*WHAT YOU WILL DO*.
From top to bottom, retype the data exactly, passing over any picture.

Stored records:
###
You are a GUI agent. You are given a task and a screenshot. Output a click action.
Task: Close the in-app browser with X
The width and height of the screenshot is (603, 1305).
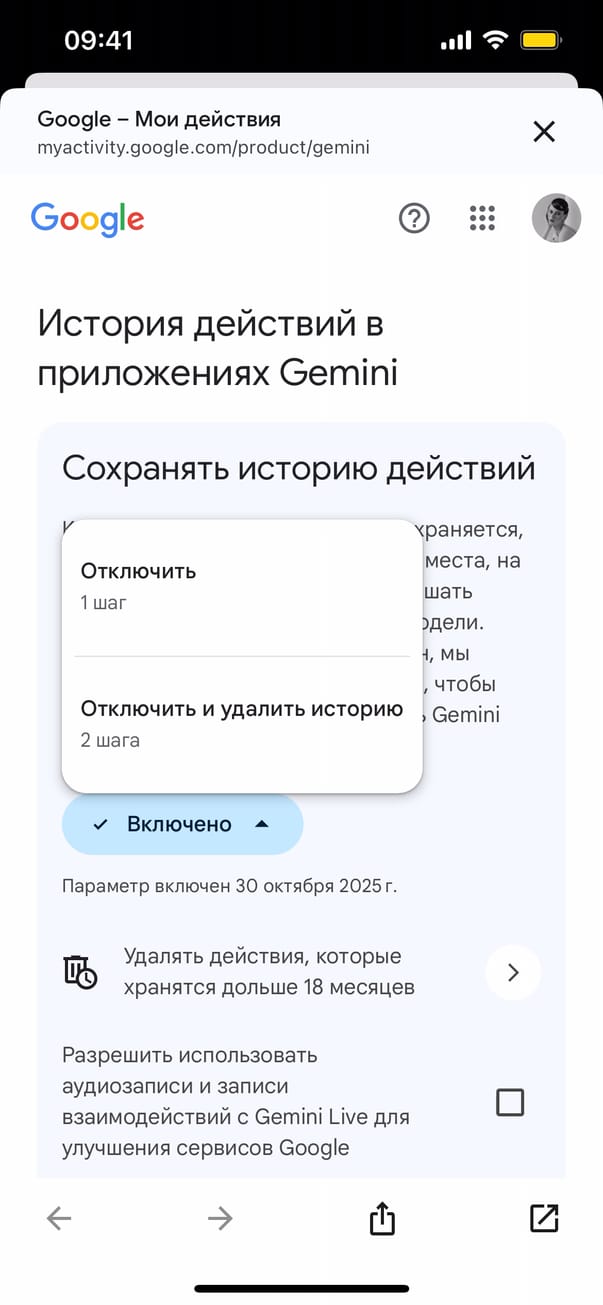(544, 131)
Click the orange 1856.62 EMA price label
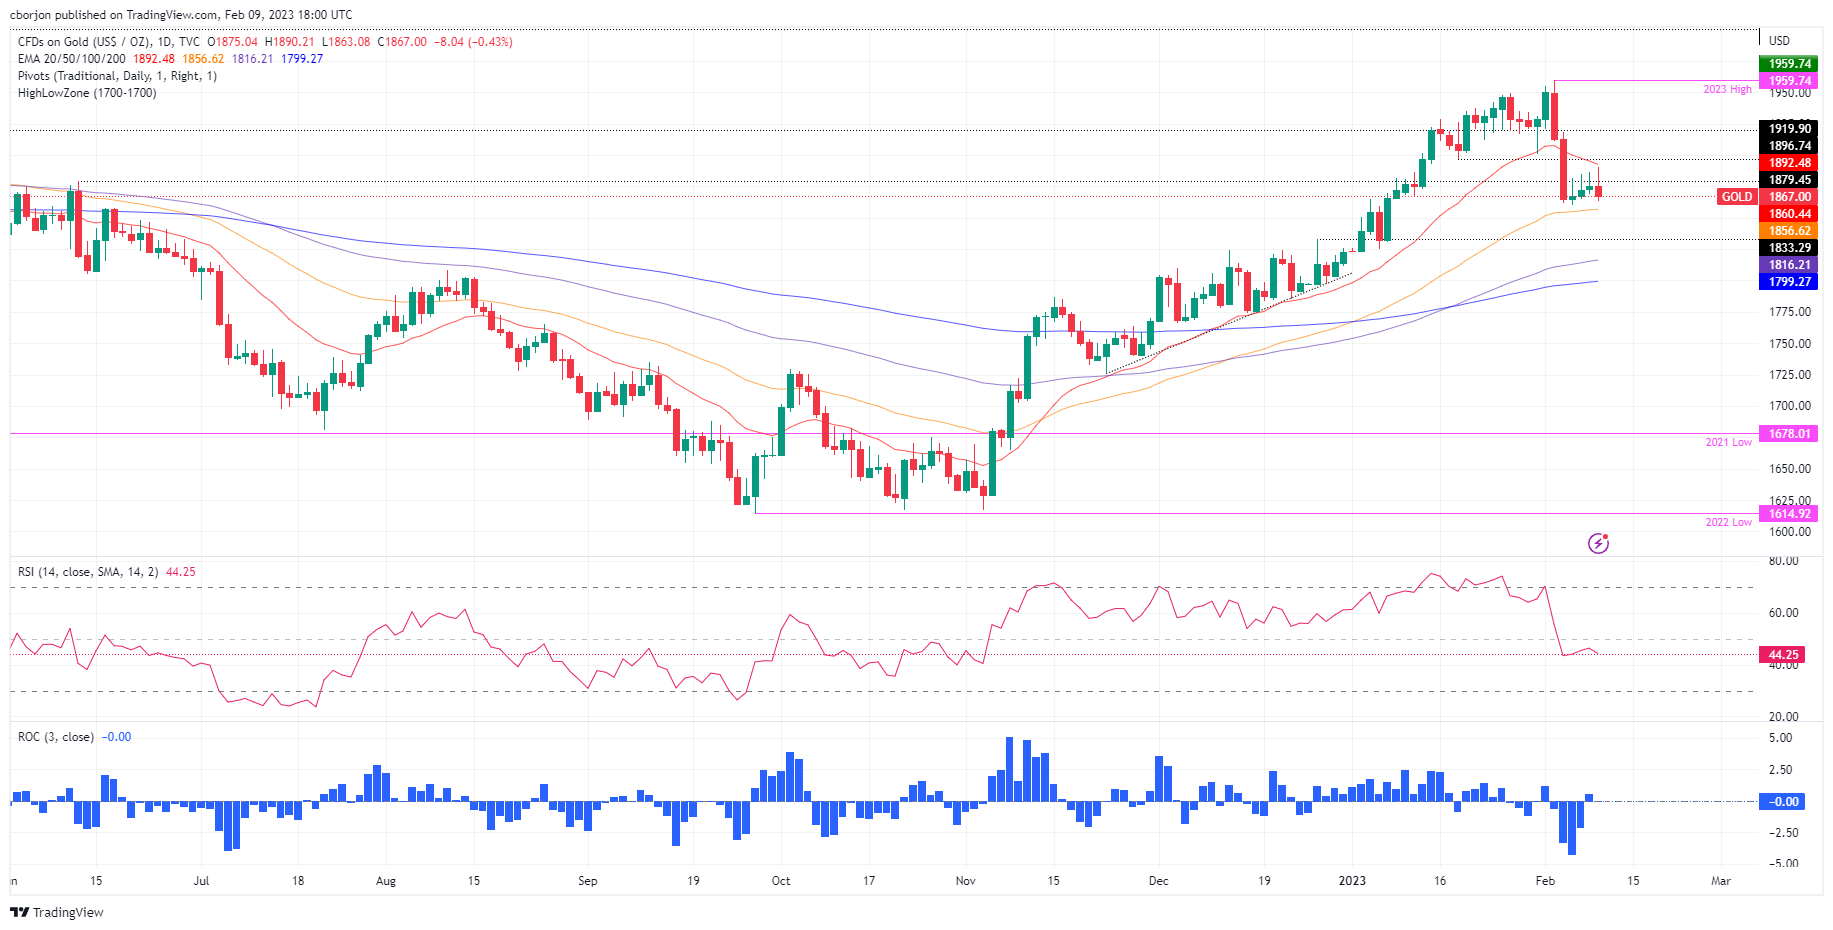Viewport: 1833px width, 930px height. point(1789,231)
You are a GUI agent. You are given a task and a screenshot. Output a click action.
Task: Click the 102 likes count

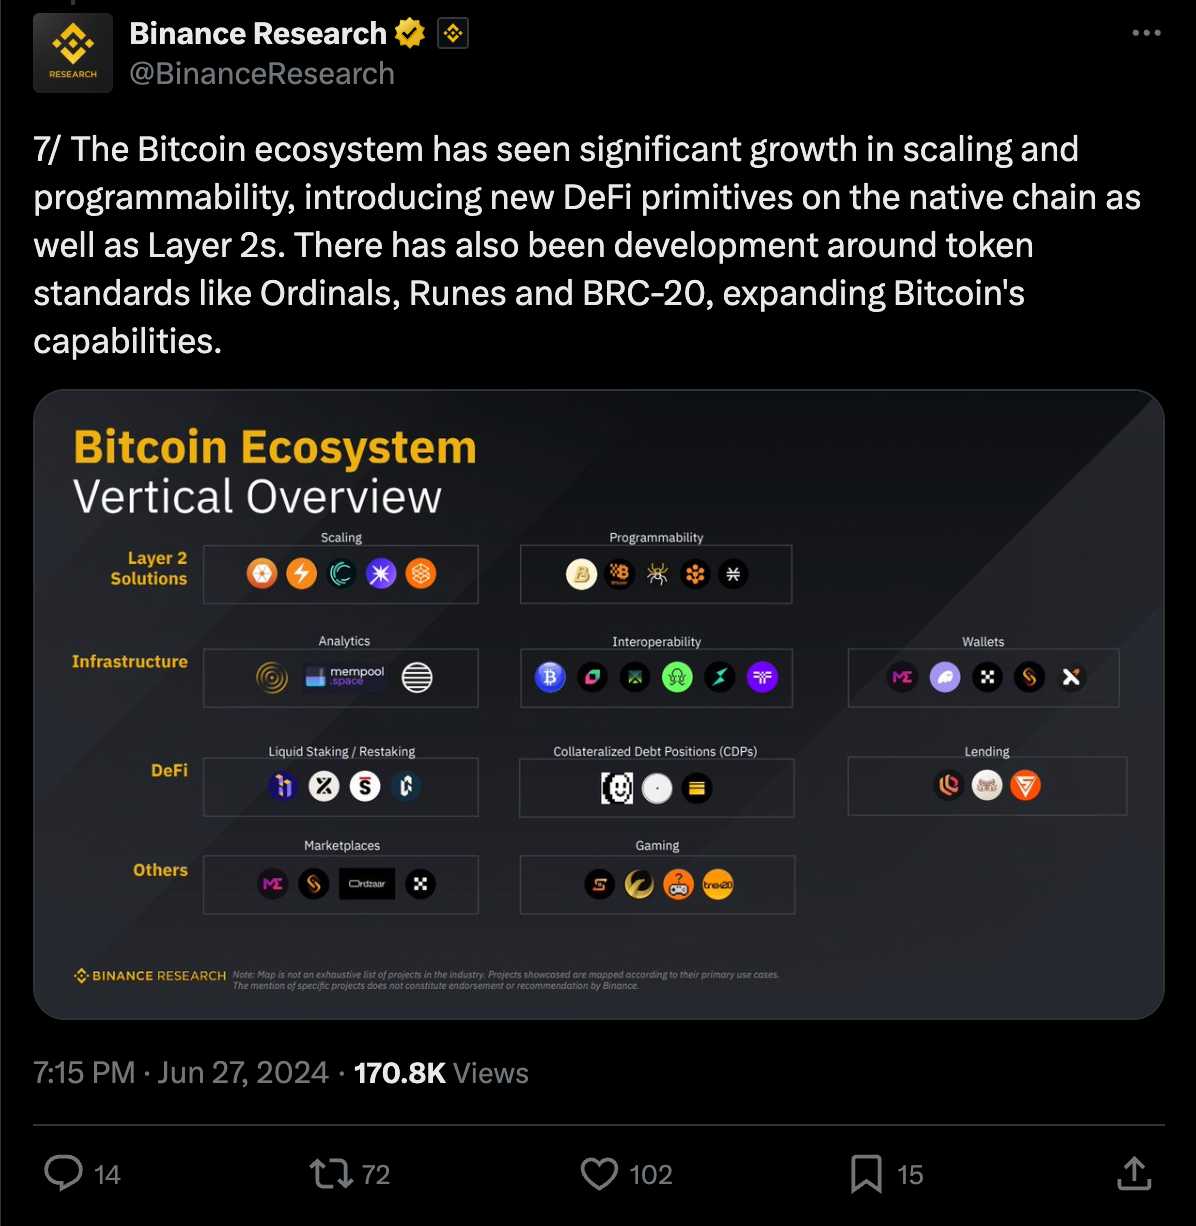[x=651, y=1174]
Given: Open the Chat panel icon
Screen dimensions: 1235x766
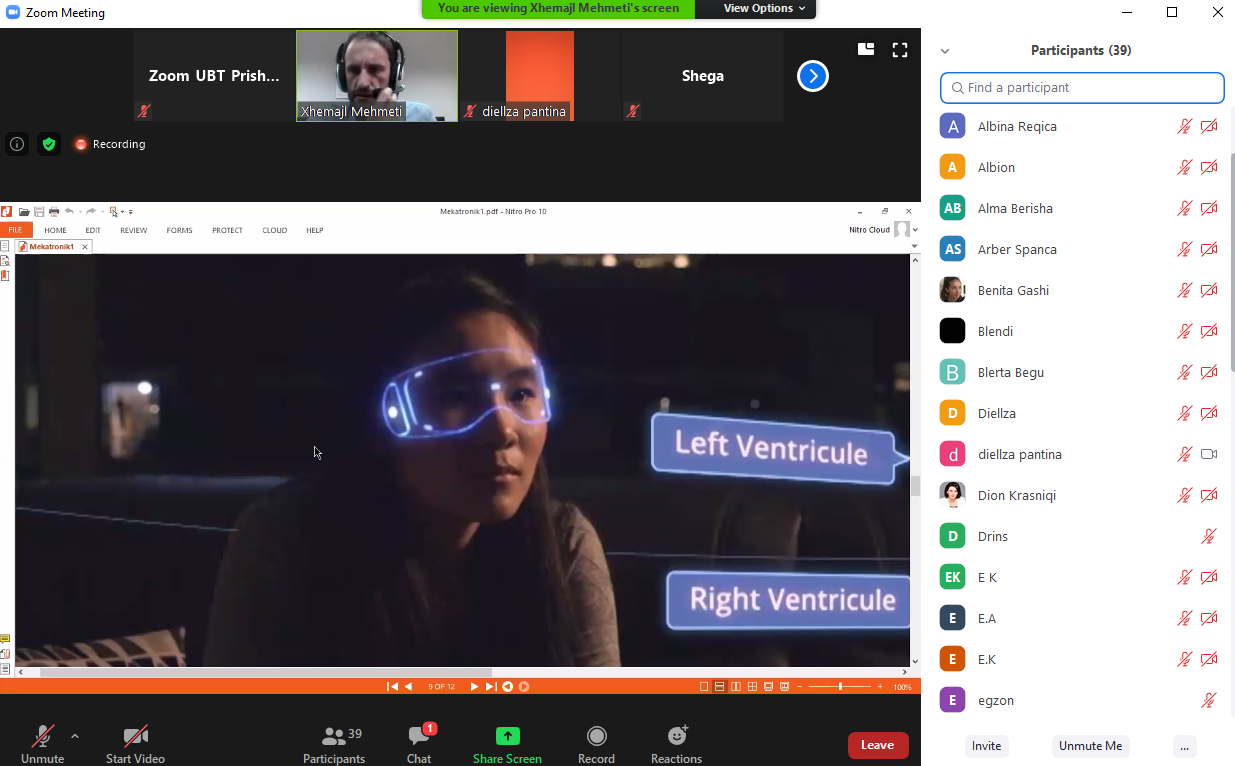Looking at the screenshot, I should pos(419,738).
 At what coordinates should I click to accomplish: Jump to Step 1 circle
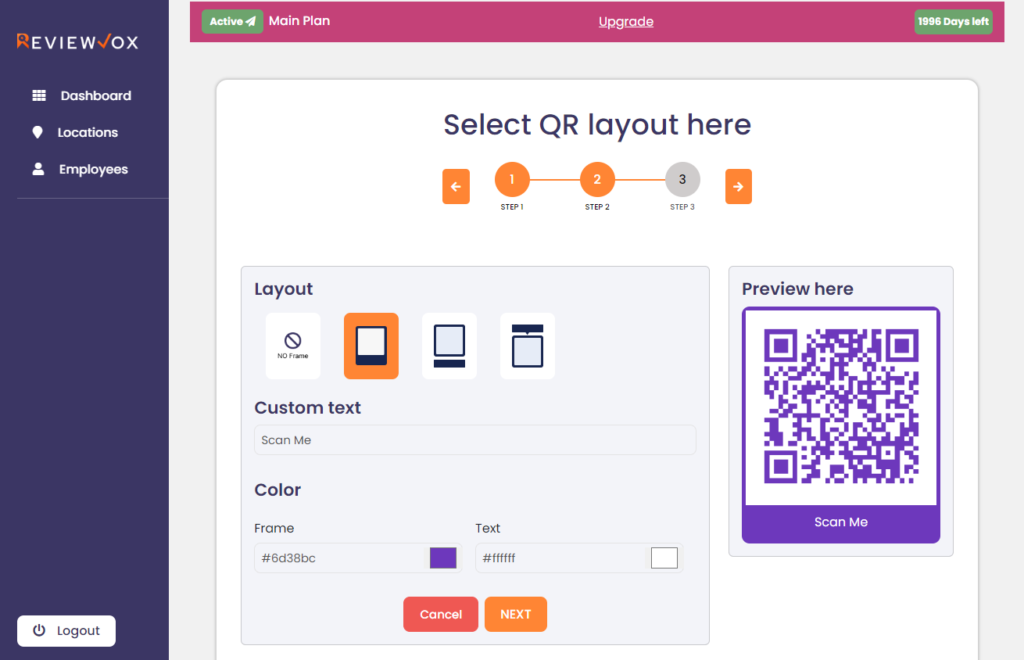tap(512, 180)
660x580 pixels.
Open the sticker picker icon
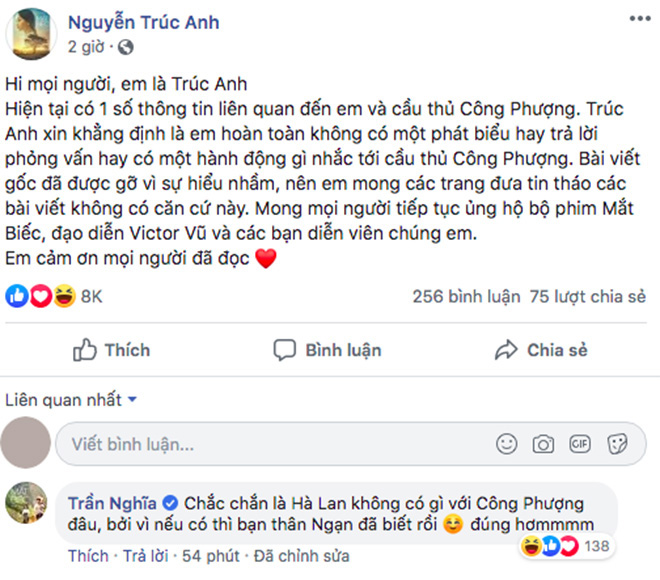[617, 444]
###
*EXERCISE ANSWER*.
You are a GUI agent. You are given a task and a screenshot. Output a click action.
Task: Close the in-app browser with X
The width and height of the screenshot is (603, 1305).
(544, 131)
Click the orange 1856.62 EMA price label
Viewport: 1833px width, 930px height. point(1789,231)
You are a GUI agent. You are given a task and a screenshot. Output a click action.
Task: Click the 102 likes count

[x=651, y=1174]
Given: Open the Chat panel icon
Screen dimensions: 1235x766
Looking at the screenshot, I should pos(419,738).
 At what coordinates should I click to accomplish: Jump to Step 1 circle
tap(512, 180)
660x580 pixels.
Open the sticker picker icon
[617, 444]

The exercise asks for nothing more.